September 2016

Erlös aus Bildversteigerung für Frühgeborenenstation des Christlichen Kinderhospitals

von links: Michael Winkler (Geschäftsführer), Robin Ehlert (Filmpassage Osnabrück), Oberbürgermeister Wolfgang Griesert, Sören Münzer (Fotograf), Prof. Norbert Albers (Chefarzt)

Beim Unternehmensforum „Hörensagen" hat die Osnabrücker Marketing- und Tourismusgesellschaft (OMT) ein künstlerisch überarbeitetes Lichtbild des Fotografen Sören Münzer zugunsten des Christlichen Kinderhospitals Osnabrück versteigert. Zur Verfügung gestellt hatte das Bild Oberbürgermeister Wolfgang Griesert, der dieses zuvor von Herrn Münzer erworben hatte. Bei einem Startgebot von 50 EUR begann die Versteigerung. Geschickt verstand es Auktionator Christian Schäfer die Gebote in den vierstelligen Bereich zu führen. Bei 1.500 EUR ging der Zuschlag an Anja Thies, die geschäftsführende Gesellschafterin der Filmpassage. Der Erlös aus der Versteigerung wurde nun durch Oberbürgermeister Griesert, Sören Münzer und Robin Ehlert, dem Assistenten von Frau Thies, an das Christliche Kinderhospital übergeben. Das Treffen fand auf der Frühgeborenenstation des Kinderkrankenhauses im Klinikum Osnabrück statt. Dort soll auch die Spende eingesetzt werden.
Da sich die Einrichtung und Aufteilung dieser Station nach einer Nutzungsdauer von über 20 Jahren fast noch im Ursprungszustand befand, war hier dringender Handlungsbedarf gegeben.
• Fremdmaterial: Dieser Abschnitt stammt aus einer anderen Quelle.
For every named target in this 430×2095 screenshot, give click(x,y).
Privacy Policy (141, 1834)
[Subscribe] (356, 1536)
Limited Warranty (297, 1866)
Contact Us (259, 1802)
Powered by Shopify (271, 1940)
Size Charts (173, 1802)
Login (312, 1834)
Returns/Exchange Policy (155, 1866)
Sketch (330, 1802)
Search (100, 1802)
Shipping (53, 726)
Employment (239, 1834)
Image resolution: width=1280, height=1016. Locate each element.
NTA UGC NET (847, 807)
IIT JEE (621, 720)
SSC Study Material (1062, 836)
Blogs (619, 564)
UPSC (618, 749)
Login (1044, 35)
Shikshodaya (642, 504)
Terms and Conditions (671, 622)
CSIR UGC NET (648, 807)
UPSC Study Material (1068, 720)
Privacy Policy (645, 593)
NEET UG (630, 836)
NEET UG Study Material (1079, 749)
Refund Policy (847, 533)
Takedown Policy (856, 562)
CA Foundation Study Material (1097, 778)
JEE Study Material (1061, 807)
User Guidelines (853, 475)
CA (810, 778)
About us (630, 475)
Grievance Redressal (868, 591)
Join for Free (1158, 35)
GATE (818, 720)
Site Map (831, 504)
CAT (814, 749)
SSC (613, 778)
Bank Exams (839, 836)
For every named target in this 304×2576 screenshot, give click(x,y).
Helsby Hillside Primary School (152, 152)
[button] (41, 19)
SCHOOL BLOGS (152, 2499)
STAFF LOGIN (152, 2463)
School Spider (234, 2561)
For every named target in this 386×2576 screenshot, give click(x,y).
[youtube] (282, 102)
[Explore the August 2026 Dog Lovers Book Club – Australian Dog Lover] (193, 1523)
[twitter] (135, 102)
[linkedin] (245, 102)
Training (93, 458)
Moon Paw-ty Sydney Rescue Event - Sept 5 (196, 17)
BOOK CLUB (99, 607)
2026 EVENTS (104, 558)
Durch Umorganisation innerhalb der Räumlichkeiten konnte in den Intensivzimmern mehr Platz für die Eltern und Frühgeborenen geschaffen werden. Mit der neuen Farbgestaltung schließt sich die Station nahtlos dem Konzept der geburtshilflichen Station des Klinikums an. Es wurden helle und freundliche Räume geschaffen, um den häufig langen Aufenthalt für die kleinsten Patienten und deren Begleitpersonen so angenehmen wie möglich zu gestalten. Chefarzt Prof. Dr. Norbert Albers und Geschäftsführer Michael Winkler bedankten sich für die hilfreiche Unterstützung und unterstrichen die Wichtigkeit von Spenden für Kinderkrankenhäuser, ohne die viele Projekte nicht zu realisieren wären. Im Anschluss boten die Hausherren noch eine Führung über die Frühgeborenenstation an. Dabei konnten sich die Gäste davon überzeugen, dass die Zuwendung an der richtigen Stelle ankommt.